Today I'm trying to build a logistic regression model, which I haven't done before in R, and I have stumbled across a problem. I'm using revoScaleR::rxLogit() although revoScaleR::rxGlm() produces the same output - and has the same problem.
Consider this reprex:
df_reprex <- data.frame(x = c(1, 1, 2, 2), # number of trials
y = c(0, 1, 0, 1)) # number of successes
df_reprex$p <- df_reprex$y / df_reprex$x # success rate
# overall average success rate is 2/6 = 0.333, so I hope the model outputs will give this number
glm_1 <- glm(p ~ 1,
family = binomial,
data = df_reprex,
weights = x)
exp(glm_1$coefficients[1]) / (1 + exp(glm_1$coefficients[1])) # overall fitted average 0.333 - correct
glm_2 <- rxLogit(p ~ 1,
data = df_reprex,
pweights = "x")
exp(glm_2$coefficients[1]) / (1 + exp(glm_2$coefficients[1])) # overall fitted average 0.167 - incorrect
The first call to glm() produces the correct answer. The second call to rxLogit() does not. Reading the docs for rxLogit(): https://learn.microsoft.com/en-us/machine-learning-server/r-reference/revoscaler/rxlogit it states that "Dependent variable must be binary".
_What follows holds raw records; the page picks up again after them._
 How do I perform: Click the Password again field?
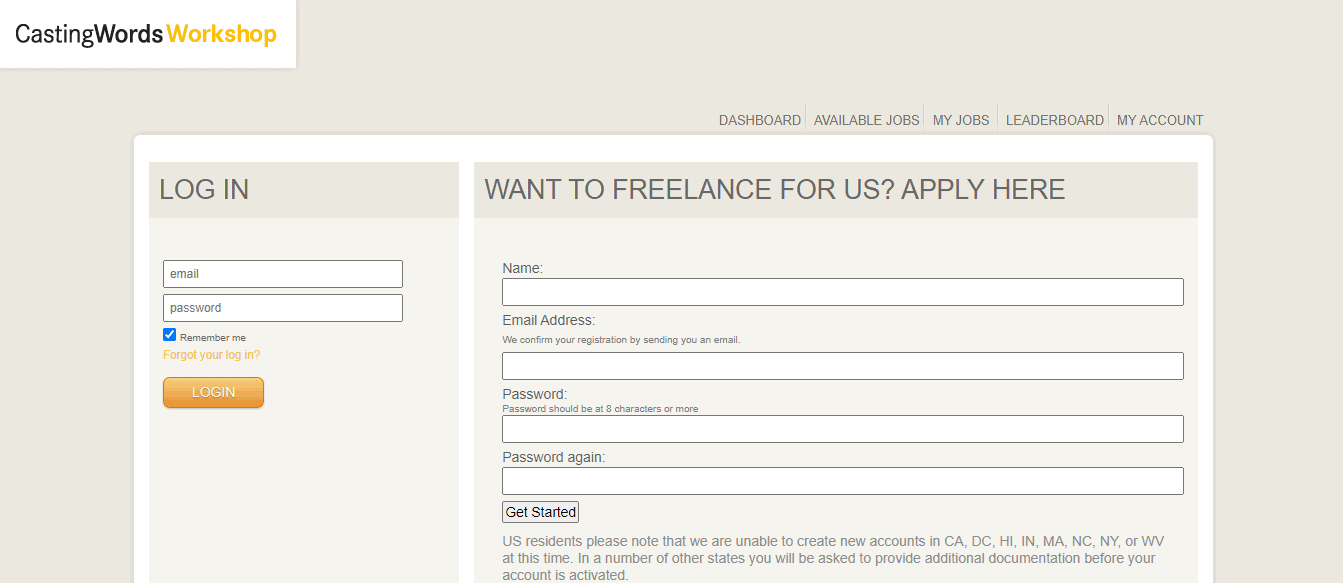843,481
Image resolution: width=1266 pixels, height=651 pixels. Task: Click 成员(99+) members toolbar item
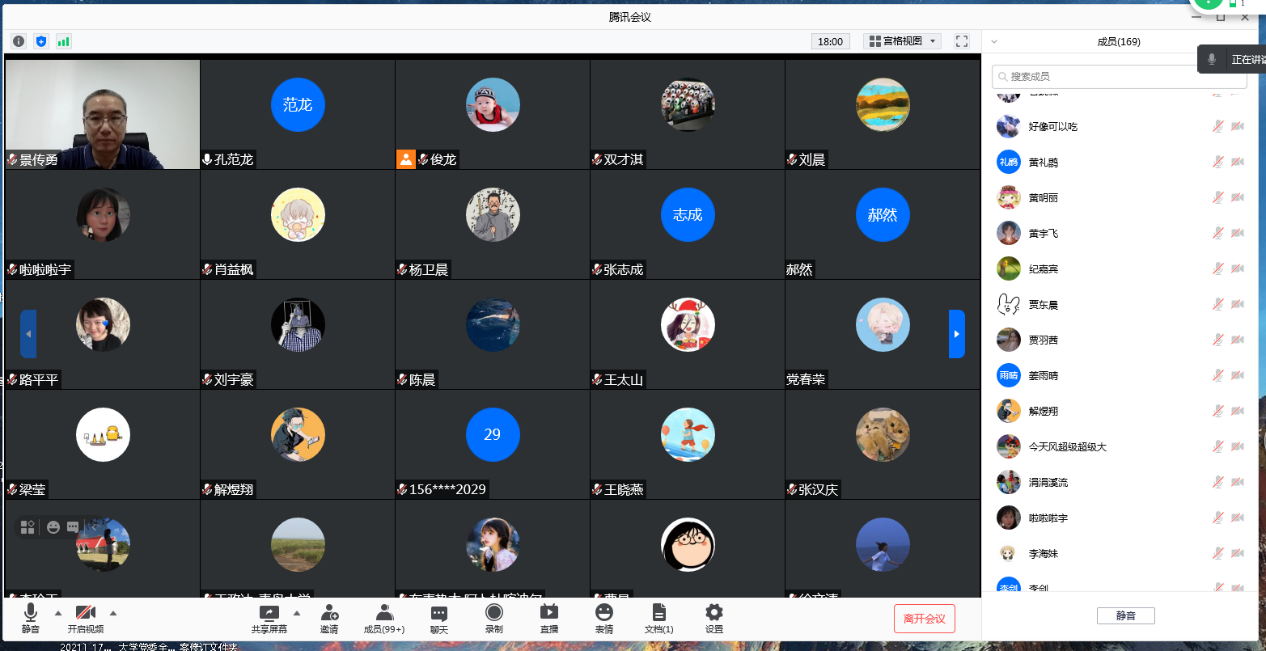(384, 613)
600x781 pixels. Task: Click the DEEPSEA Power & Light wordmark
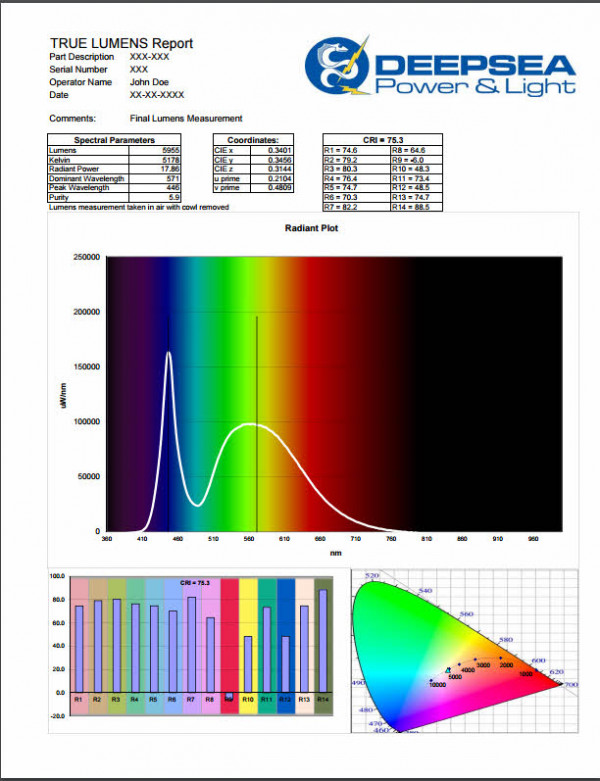pyautogui.click(x=476, y=76)
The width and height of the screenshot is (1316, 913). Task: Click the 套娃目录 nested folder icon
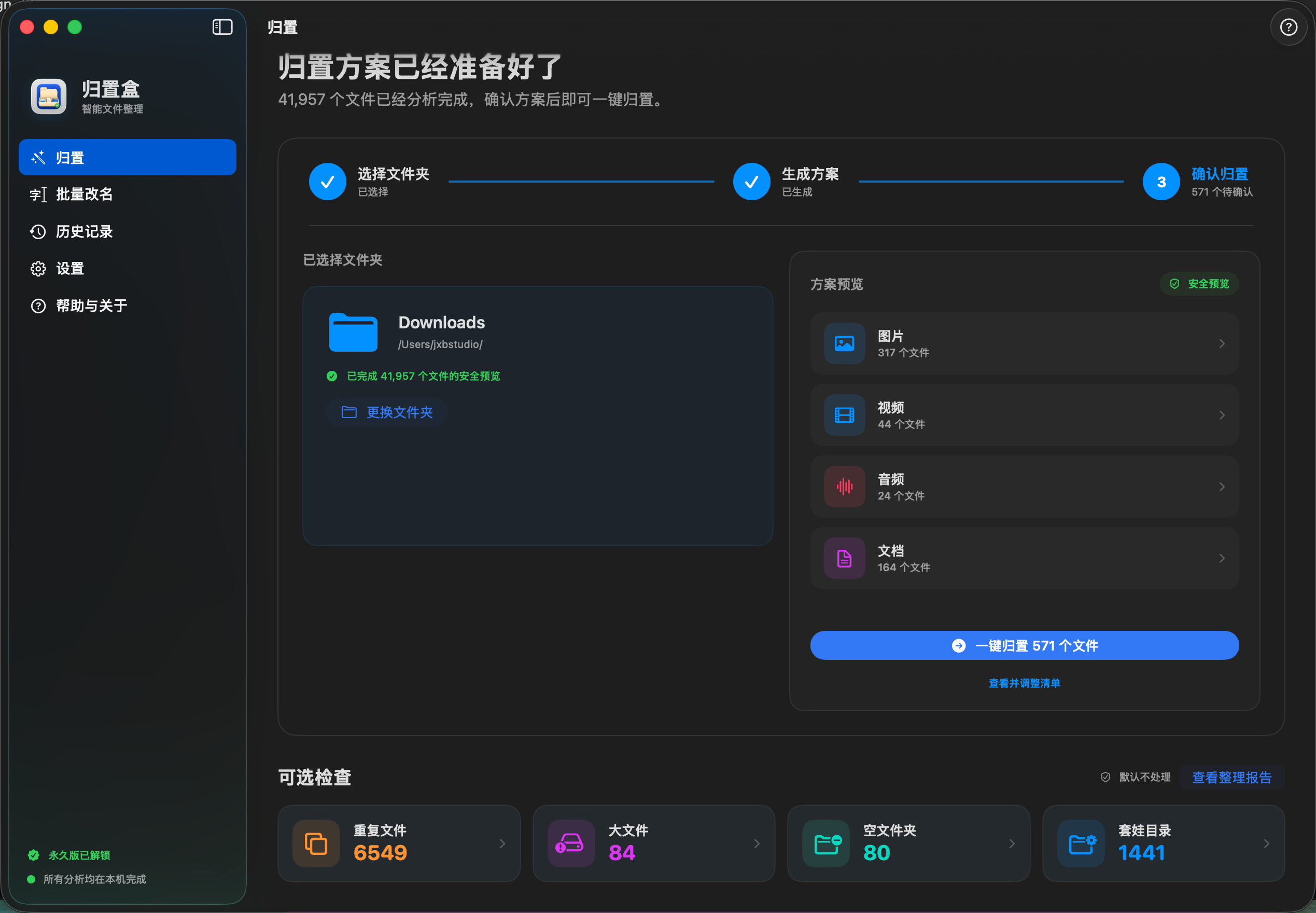pos(1081,843)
So it looks like rxLogit() needs me to use y as the dependent variable rather than p. However if I run
glm_2 <- rxLogit(y ~ 1,
data = df_reprex,
pweights = "x")
I get an overall average
exp(glm_2$coefficients[1]) / (1 + exp(glm_2$coefficients[1]))
of 0.5 instead, which also isn't the correct answer.
Does anyone know how I can fix this? Do I need to use an offset() term in the model formula, or change the weights, or...
(by using the revoScaleR package I occasionally painting myself into a corner like this, because not many other seem to use it)
I'm flying blind here because I can't verify these in RevoScaleR myself -- but would you try running the code below and leave a comment as to what the results were? I can then edit/delete this post accordingly
Two things to try:
Expand data, get rid of weights statement
use cbind(y,x-y)~1 in either rxLogit or rxGlm without weights and without expanding data
If the dependent variable is required to be binary, then the data has to be expanded so that each row corresponds to each 1 or 0 response and then this expanded data is run in a glm call without a weights argument.
I tried to demonstrate this with your example by applying labels to df_reprex and then making a corresponding df_reprex_expanded -- I know this is unfortunate, because you said the data you were working with was already large.
Does rxLogit allow a cbind representation, like glm() does (I put an example as glm1b), because that would allow data to stay same sizeā€¦ from the rxLogit page, I'm guessing not for rxLogit, but rxGLM might allow it, given the following note in the formula page:
A formula typically consists of a response, which in most RevoScaleR
functions can be a single variable or multiple variables combined
using cbind, the "~" operator, and one or more predictors,typically
separated by the "+" operator. The rxSummary function typically
requires a formula with no response.
Does glm_2b or glm_2c in the example below work?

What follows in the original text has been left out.